Alhaji Mohammed

Personal information
- Born: October 29, 1981 (age 44) Chicago, Illinois, U.S.
- Nationality: American / Ghanaian
- Listed height: 6 ft 4 in (1.93 m)
- Listed weight: 195 lb (88 kg)

Career information
- High school: Hillcrest (Cook County, Illinois)
- College: Louisville (2001–2004);
- NBA draft: 2004: undrafted
- Playing career: 2004–2021
- Position: Shooting guard

Career history
- 2004–2005: Idaho Stampede
- 2005–2007: Matrixx Magixx
- 2007: Paderborn Baskets
- 2007–2008: Matrixx Magixx
- 2008–2010: Limoges CSP
- 2010–2011: CE Lleida
- 2011: Towzin Electric Kashan
- 2011–2012: Al Kuwait
- 2012–2013: Blancos de Rueda Valladolid
- 2013–2015: CSU Asesoft Ploiești
- 2015: SLUC Nancy
- 2015: Sigal Prishtina
- 2015–2017: Mureș
- 2017–2018: Alba Fehérvár
- 2018–2019: U-BT Cluj-Napoca

Career highlights
- Hungarian League champion (2017); Hungarian Cup winner (2017); 2× Romanian League champion (2013, 2014); 2× Romanian League Finals MVP (2013, 2014); 2× Romanian League All-Star (2014, 2016); Kuwait Super Cup winner (2012); Dutch Cup winner (2007); DBL scoring champion (2007); DBL All-Star Game MVP (2007); 2× DBL All-Star (2006, 2007); First-team All-WSC (2000);

= Alhaji Mohammed =

Ghanaian-American basketball player

Alhaji Mohammed (born October 29, 1981) is an American-born Ghanaian former basketball player. A four-year college basketball player for Louisville, he started his 17-year long professional career in 2004.

==Career==
From 2008 to 2010, Mohammed played with Limoges CSP of the French LNB Pro A and was inducted into the team's Hall of Fame.

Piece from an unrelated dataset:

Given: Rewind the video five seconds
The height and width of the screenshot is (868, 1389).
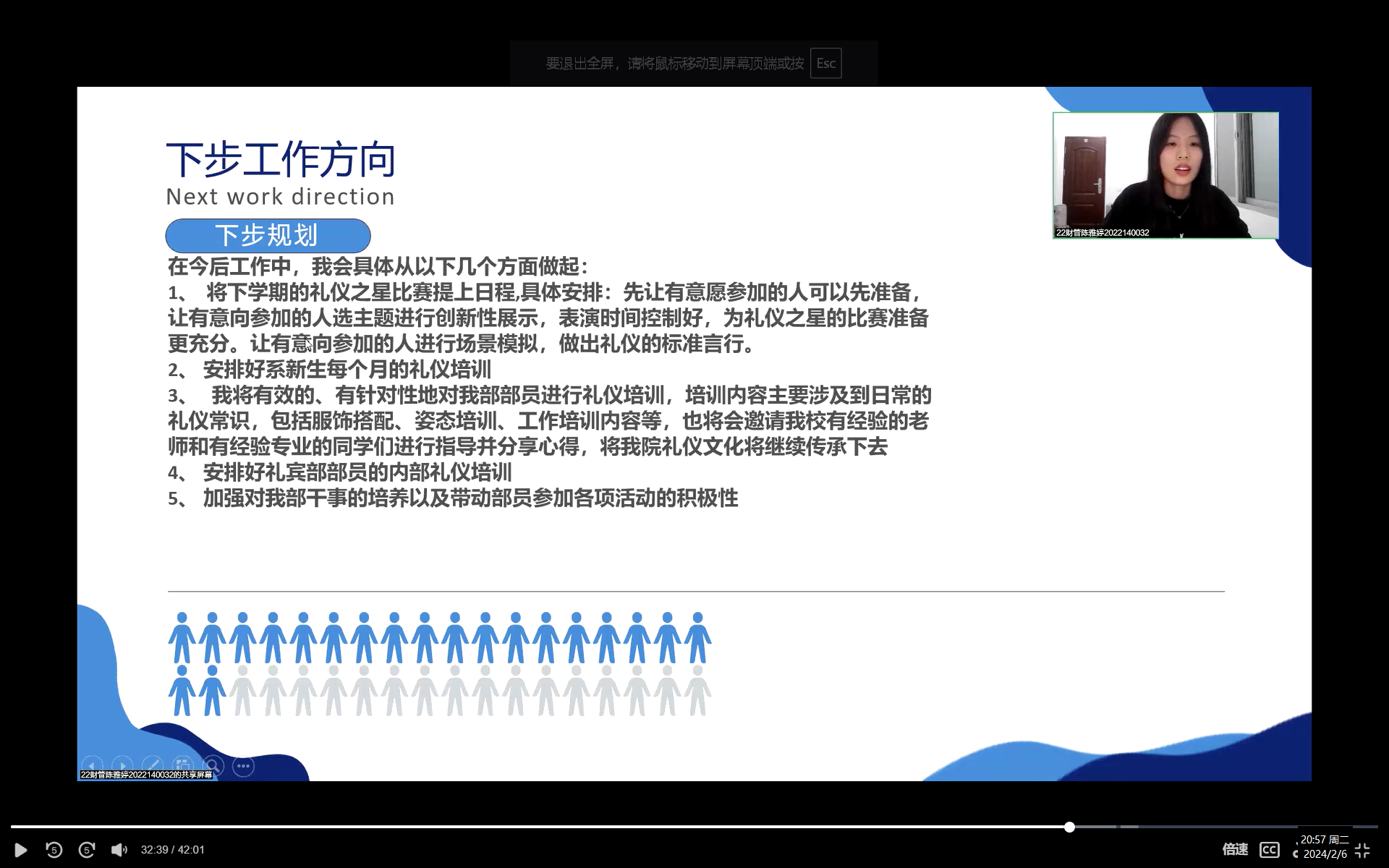Looking at the screenshot, I should [54, 850].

For the 2014–15 season he chose to stay with his Romanian team Asesoft Ploiești. On February 13, he left the club by mutual agreement, making him a free agent. On February 26, 2015, he signed with SLUC Nancy Basket for the rest of the season.

On September 22, 2015, he signed with Sigal Prishtina. On November 17, 2015, he left Prishtina and moved to the Romanian club BC Mureș. On February 3, 2017, he left Mureș and signed with Hungarian club Alba Fehérvár.

In February, Mohammed signed in Tunisia with US Monastir. With Monastir, he was to play in the inaugural season of the Basketball Africa League. However, the season was cancelled due to the COVID-19 pandemic and Mohammed never joined Monastir.

In October 2021, he retired from basketball after making the announcement at his 40th birthday.

==Personal ==
Alhaji is one of 11 children born to parents Ayisha Ali and Alhaji T. Mohammed. His brother Nazr Mohammed is a famous player in the NBA for more the 15 years. In 2000 his dad was killed in his auto parts store in Chicago. On Alhaji right arm, he has tattooed the image of his father with the words "Flesh of my flesh/Blood of my blood" as a sign of love, respect and appreciation.